Wherever "pixels" occurs in the entries, copy the line that holds it.

##############################

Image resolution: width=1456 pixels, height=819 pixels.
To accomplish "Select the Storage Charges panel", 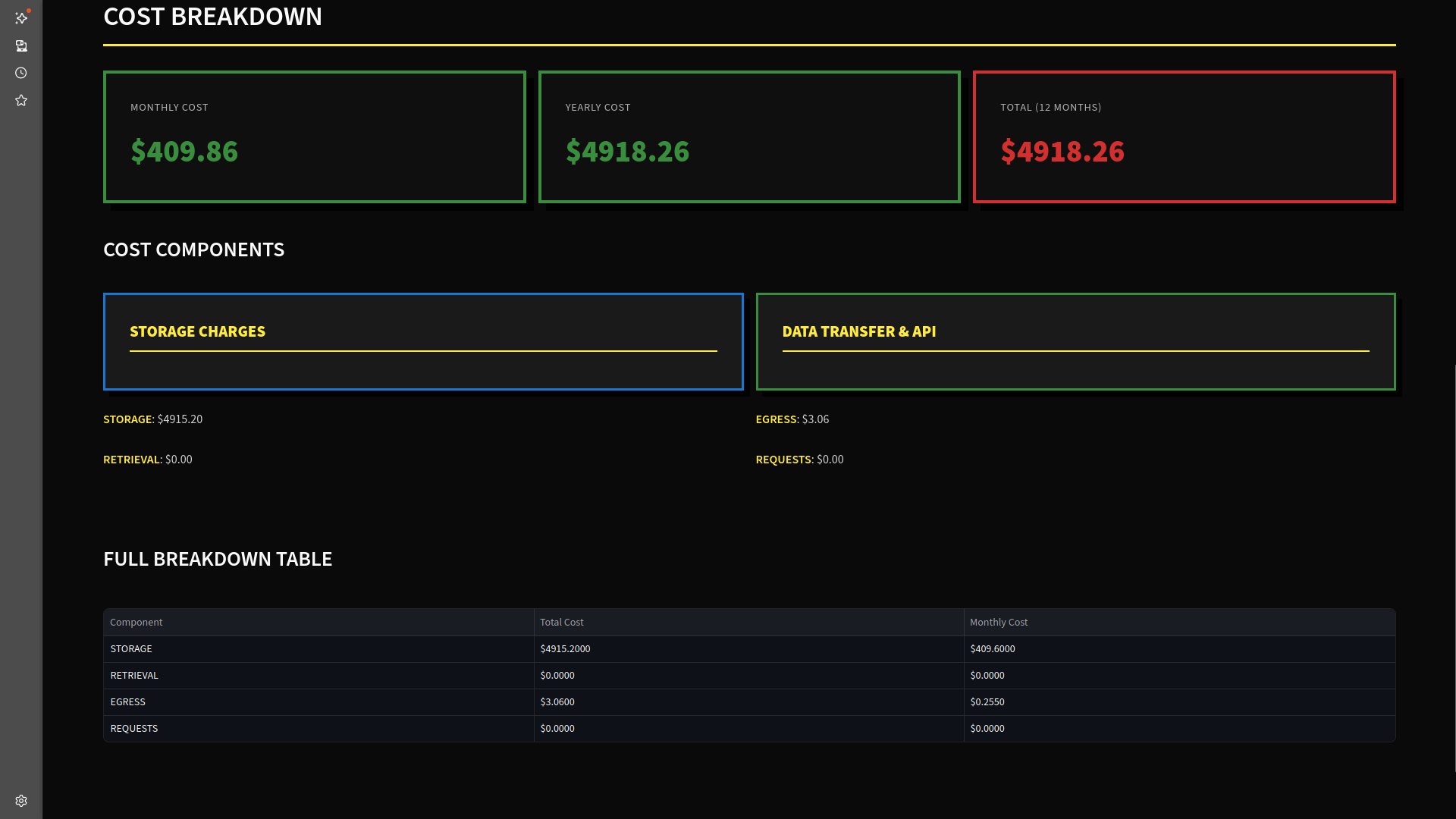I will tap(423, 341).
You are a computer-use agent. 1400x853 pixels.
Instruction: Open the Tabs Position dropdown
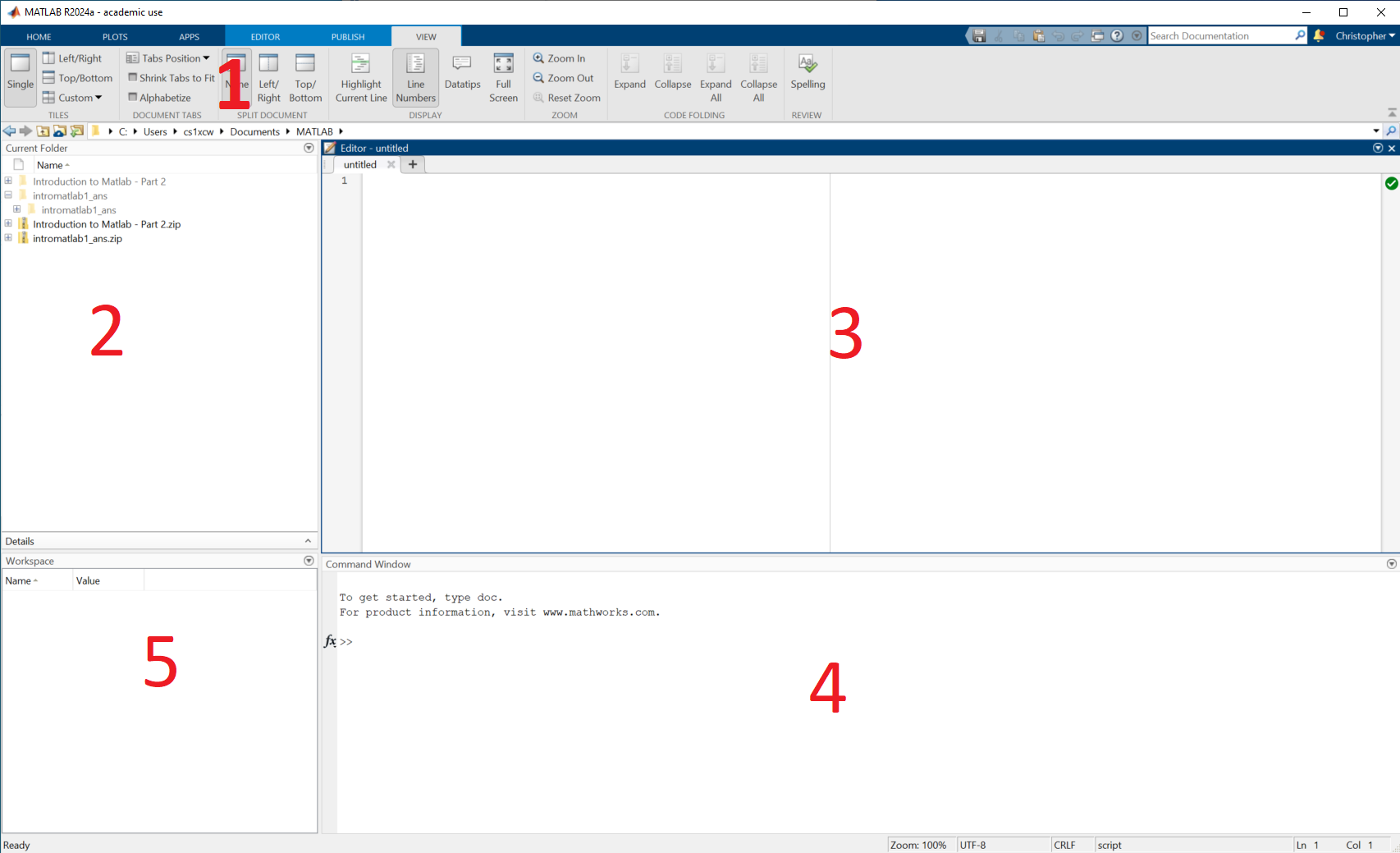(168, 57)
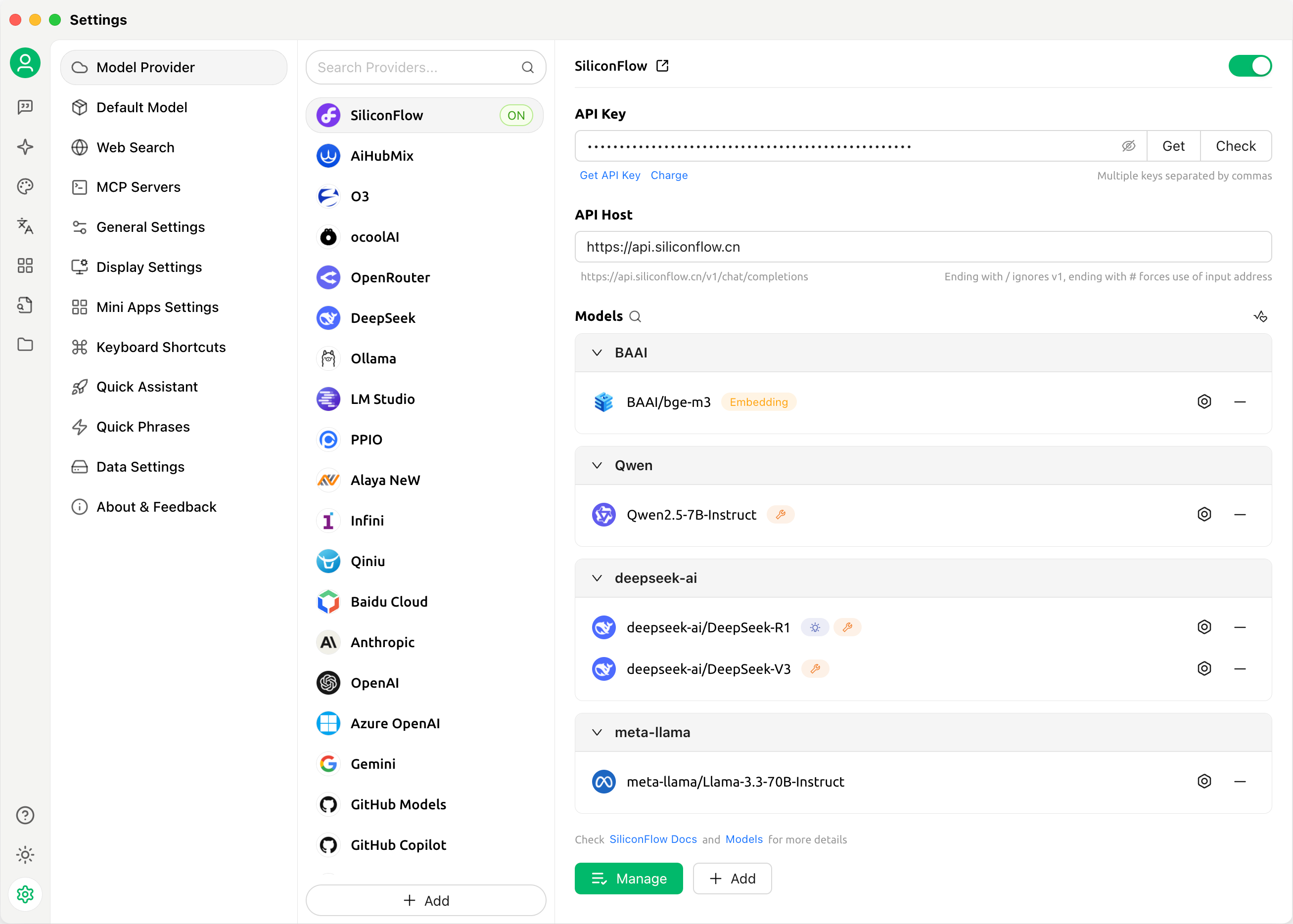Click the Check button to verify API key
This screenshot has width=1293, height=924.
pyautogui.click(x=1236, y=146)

##############################

Written solution:
Image resolution: width=1456 pixels, height=819 pixels.
You are a computer-use agent. 1400x853 pixels.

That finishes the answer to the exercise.